Del mismo modo, no es difícil imaginar lo que sucedió después del paro cívico de 1977 en Colombia, cuando las centrales obreras realizaron la mayor movilización y protesta social en contra del gobierno. En efecto, el sector militar, como en una película de Pedro Almodóvar, entró en un estado de “mujeres al borde de un ataque de nervios” pues, según el ala militar, el comunismo estaba a portas de entrar triunfante a Bogotá, la guerra fría en Colombia la habían ganado los soviéticos y la bandera amarillo, azul y roja iba a ser remplazada por una bandera roja, un martillo y una hoz. Si ustedes creen que la disonancia cognitiva del Ejército colombiano era exclusiva, sorpréndanse al saber que esto también les sucedió a las centrales obreras, a los estudiantes, a los empresarios y al movimiento guerrillero. Todo el mundo pensó que Colombia estaba a portas de la revolución.
A pesar de lo anterior, nada más alejado de la realidad.

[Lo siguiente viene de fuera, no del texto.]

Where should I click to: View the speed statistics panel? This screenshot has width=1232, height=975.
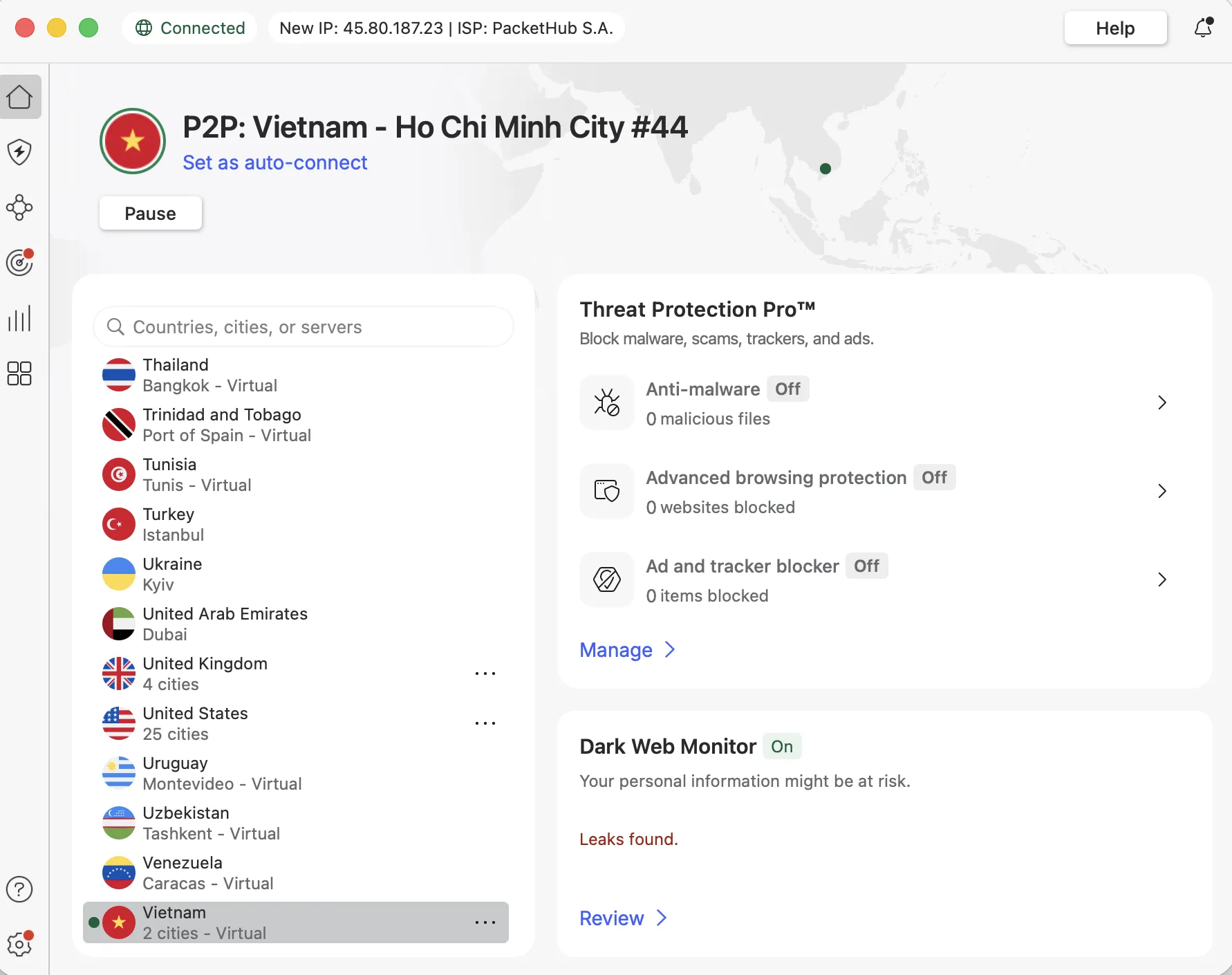pyautogui.click(x=20, y=318)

Por un lado, las centrales obreras lograron conectar los problemas de la clase popular con los problemas partidistas de la juiciosa militancia camandulera, pero esto no era equiparable con la revolución. Por otro lado, los estudiantes no se imaginaban que la emergencia revolucionaria centroamericana iba a ser contenida por los Estados Unidos y, por supuesto, la guerrilla erróneamente pensaba que la aventura de Sierra Maestra era fácil de replicar en Colombia.

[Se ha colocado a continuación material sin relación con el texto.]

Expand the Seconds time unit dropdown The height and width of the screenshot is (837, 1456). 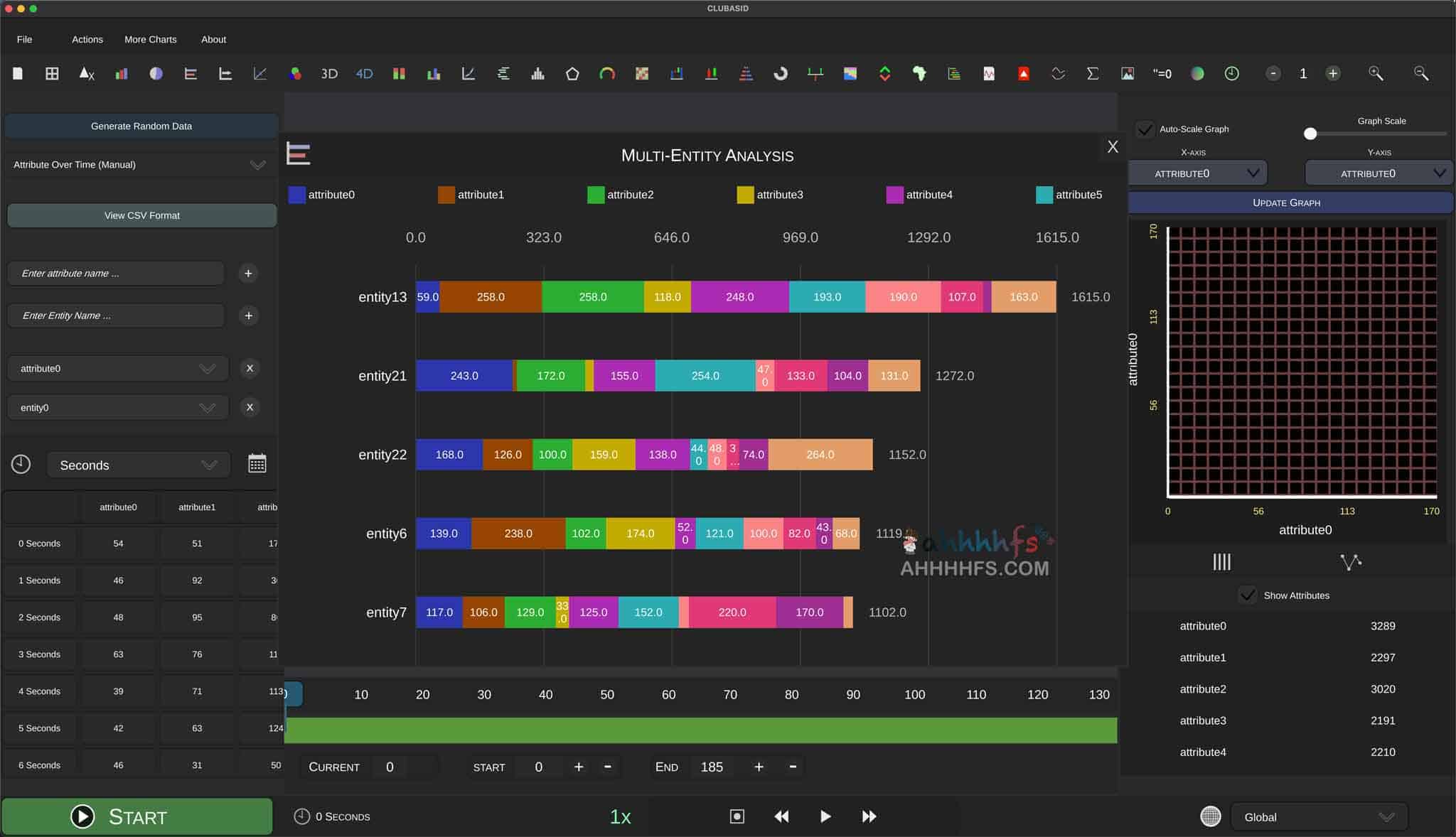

Esos eran los años setenta en Colombia. Todo iba muy rápido, no había tiempo de bajarse. La lectura complotista del paro de 1977 del Ejército Nacional sirvió para endurecer el control social, así fuera de la manera más violent. Por ende, en 1978, el presidente Julio Cesar Turbay fue el arquitecto de un sistema estatal de represión sin precedentes: jóvenes, hombres, mujeres y niños, sindicalistas y no sindicalistas, líderes y políticos, todos sospechosos del complot revolucionario. Este país entró en una suerte de dictadura disfrazada de democracia. No había la más mínima posibilidad de mostrar antipatía ante este deshumanizado sistema de represión. Años oscuros y tormentosos se vivieron hasta 1982, años que darían para escribir muchas crónicas.
A finales de los años setenta, Colombia era un país “del lote” como dirían en el ciclismo, pero, a lo largo de la década, vivió toda suerte de cambios, idas y venidas, flujos y reflujos, que la cambiaron para siempre. Lo más parecido a estos convulsionados años setenta es lo vivido desde el año 2021 en adelante, pues la juventud se comporta diferente, la sociedad protesta sostenidamente, los nadies ya no le temen a los gritos de los capataces, la libertad sexual cada vez es más amplia y la equidad de género se está haciendo costumbre. En Chile, ya no está Salvador Allende, pero está Gabriel Boric; tal vez hoy no canta Víctor Jara pero está Residente y, en Colombia, ya no existe el M-19 pero ustedes saben… en fin, todo esto hace pensar que probablemente el heavy metal nacional está sonando nuevamente.
*Jorge Baquero Monroy. Licenciado en ciencias sociales de la Universidad de Cundinamarca. Mágister en administración pública de la ESAP. Investigador del proyecto Infraestructuras de Paz, agendas políticas y dinámicas organizacionales en la implementación efectiva del Acuerdo Final en Colombia (2016-2022).